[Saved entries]
——

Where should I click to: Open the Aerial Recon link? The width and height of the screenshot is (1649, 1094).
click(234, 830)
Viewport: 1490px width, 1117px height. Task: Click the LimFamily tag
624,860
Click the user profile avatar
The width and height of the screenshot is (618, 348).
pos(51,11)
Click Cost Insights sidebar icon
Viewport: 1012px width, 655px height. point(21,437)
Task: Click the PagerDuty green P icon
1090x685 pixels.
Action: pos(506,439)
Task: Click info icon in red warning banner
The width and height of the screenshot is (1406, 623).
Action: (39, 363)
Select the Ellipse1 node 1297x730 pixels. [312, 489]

——

Copy out each line of the data exactly.

Where should I click to: Open the Aerial Recon link? The width and height of the screenshot is (1649, 1094).
click(234, 830)
Viewport: 1490px width, 1117px height. Task: Click the LimFamily tag
624,860
Click the user profile avatar
The width and height of the screenshot is (618, 348).
pos(51,11)
Click Cost Insights sidebar icon
Viewport: 1012px width, 655px height. point(21,437)
Task: Click the PagerDuty green P icon
1090x685 pixels.
Action: pos(506,439)
Task: Click info icon in red warning banner
The width and height of the screenshot is (1406, 623).
Action: (39, 363)
Select the Ellipse1 node 1297x730 pixels. [312, 489]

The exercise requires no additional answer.